Compiti:
• A. In base al testo sulla poesia erotica femminile, rispondi a queste domande:
(i) Quale luogo della Grecia visitò per devozione chi scrive?
(ii) Quanti anni fa si colloca Saffo secondo il testo?
(iii) Chi ripropone la giovane Sulpicia, e a quale secolo appartiene lei?
• B. Fornisci il seguito del testo sulla poesia erotica femminile, a partire dall'ultima frase riportata.

Testo fornito:
Innumerevoli donne hanno ispirato nei secoli la poesia erotica maschile, ma pochissime di loro hanno scritto per sé stesse, rivolgendosi al proprio immaginario, potremmo contarle sulle dita di una mano.
Al liceo con i lirici greci leggevamo i frammenti di Saffo, fremendo ai suoi fremiti. Una volta che misi piede in Grecia mi spinsi persino per devozione alla Rupe di Leucade, sull’orlo di quell’abisso a strapiombo sul mare in cui la leggenda vuole che la fanciulla di Lesbo si fosse gettata a causa di un amore non corrisposto.
La dolce poetessa con i rari versi giunti fino a noi, poetando di sé e della passione che la travolge senza scampo, ha scardinato una porta che nessuno sarebbe stato più in grado di richiudere.
«E tutta molle d’un sudor di gelo,
e smorta in viso come erba che langue,
tremo e fremo di brividi, ed anelo
tacita, esangue.»
In preda al sentimento amoroso, Saffo canta il piacere sessuale svelandone i sintomi, e ancor più il mistero che domina incontrastato i cinque sensi al momento dell’orgasmo:
«Un fuoco sottile affiora rapido alla pelle,
e ho buio negli occhi e il rombo
del sangue nelle orecchie.
E tutta in sudore e tremante
come erba patita scoloro:
e morte non pare lontana
a me rapita di mente.»
Stiamo parlando di sette secoli prima di Cristo, ovvero 2700 anni addietro. Qualcuno può affermare che l’essere umano sia cambiato?
Eppure la voce femminile dopo quell’esordio fulminante tace, ammutolita, imbavagliata dalla predominanza del sesso forte.
Di quante donne ricordiamo la testimonianza di voluttà che non sia camuffata sotto un prudente velo misticheggiante?
Mosche rare. Nicola Gardini ci ripropone la giovane Sulpicia, fanciulla sfrontata del I secolo d.C.:
«Mi piace la mia colpa e mi disgusta/ mascherarmi da brava signorina. // Si dica invece: è degna e sta con degno».
La ragazza col suo caratterino rifiuta la triste condizione femminile per cui il sesso è macchia, e fiera, la riscatta:
«L’amore infine è giunto, e rivelarlo// mi dà meno imbarazzo che sentirmi// dire che lo celassi. Vinta dalle// mie Muse, Venere me l’ha portato// e messo tra le braccia.»
Ma siamo ancora nell’antica Roma, poi cosa accade? Perché tanto silenzio?

Dati registrati:
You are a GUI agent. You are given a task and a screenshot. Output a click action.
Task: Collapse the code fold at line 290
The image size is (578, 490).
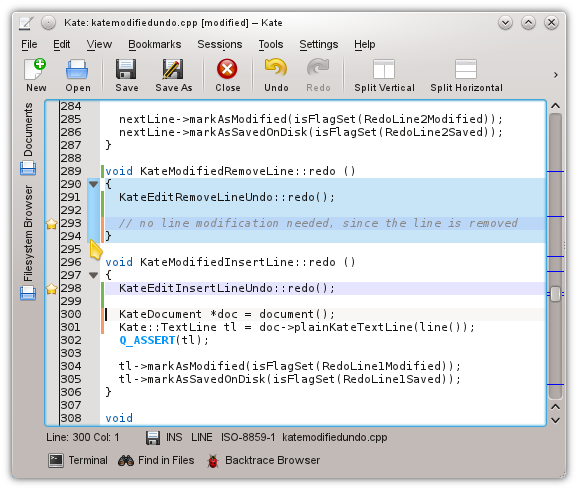coord(93,184)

Le risposte:
• A.
(i) La Rupe di Leucade.
(ii) 2700 anni fa, cioè sette secoli prima di Cristo.
(iii) Nicola Gardini; Sulpicia è del I secolo d.C.

• B.
Mi torna alla mente Francesca, messa tra i lussuriosi nel V Canto della Divina Commedia, che attraverso la voce di Dante riferisce in prima persona la passione travolgente per Paolo, giovane fratello di Gianciotto Malatesta:
«Mi prese del costui piacer si forte, che, come vedi, ancora non m’abbandona».
Non ricordo altre figure femminile che abbiano parlato di amore carnale. Vittoria Colonna, marchesa di Pescara, poetava il suo innamoramento platonico per un distratto Michelangelo Buonarroti. Emily Dickinson, rimane insuperabile nella sfera spirituale, sebbene taluno vi scorga un sottotesto simbolicamente allusivo, sia pure dentro un rigido recinto. Decisamente più esplicita Frida Kahlo, calata in un amore struggente e viscerale. Le poesie di Colette, come è stato giustamente sottolineato, vanno rintracciate piuttosto nella sua prosa così carica di ebbrezza dei sensi. Uno sguardo obliquo mi svia a capriccio verso Tamara de Lempicka, pittrice e non poetessa, ma i cui dipinti sono così palpitanti di un sesso goduto da divenire davvero poesie visive. E poi in Italia c’è stata Alda Merini, autentica, preziosa apripista.
Nonostante tali scarne premesse ho sempre pensato che la poesia sia profondamente femmina, come indica il sostantivo di genere femminile. E mi convinco che ancora più femmina sia la poesia erotica. Le Muse delle arti non a caso sono femmine e la poesia ne vanta ben due: Calliope, Musa della poesia epica e dell’eloquenza, e Erato, Musa della poesia amorosa o erotica.
Restiamo a quest’ultima, che ora ci regala l’autentica sorpresa di una sua alunna. Tra le donne che sono uscite dall’ombra per disserrare lo scrigno dei tesori – dai quali restiamo invariabilmente incantati – ecco Graziella De Cillis con la sua raccolta di versi che sfoggia un titolo inequivocabile: Emozioni in rosso.
Ho letto le sue liriche una di fila all’altra, senza fermarmi, fino a quella che chiude la raccolta, ispirata all’indovinatissimo dipinto che esplode in copertina, sgargiante di papaveri aperti e sfogliati. Se “una rosa è una rosa una rosa” (verseggiava Gertrude Stein, e non c’è altro da aggiungere), il fiore dell’oppio non è certo da meno nella esplicita e suasiva metafora.
Finalmente un libro di poesie vitale, carnale, sensuale, attraversato da una inevitabile vena di sofferenza che l’amore e il sesso recano indispensabilmente con sé, ma privo per fortuna della consueta crepuscolare querimonia depressiva o del compiaciuto vittimismo muliebre.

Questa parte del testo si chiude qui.